**EXERCISE OBJECTIVE:**
Retype the whole listing that follows, with nothing added or left out.

**DATA FOR THIS EXERCISE:**

-=-=-=-=-

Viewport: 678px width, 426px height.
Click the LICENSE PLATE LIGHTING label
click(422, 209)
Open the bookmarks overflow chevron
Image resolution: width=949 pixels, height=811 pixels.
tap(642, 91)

-=-=-=-=-

**COMPLETED EXERCISE:**
Viewport: 678px width, 426px height.
Click the LICENSE PLATE LIGHTING label
click(422, 209)
Open the bookmarks overflow chevron
Image resolution: width=949 pixels, height=811 pixels.
tap(642, 91)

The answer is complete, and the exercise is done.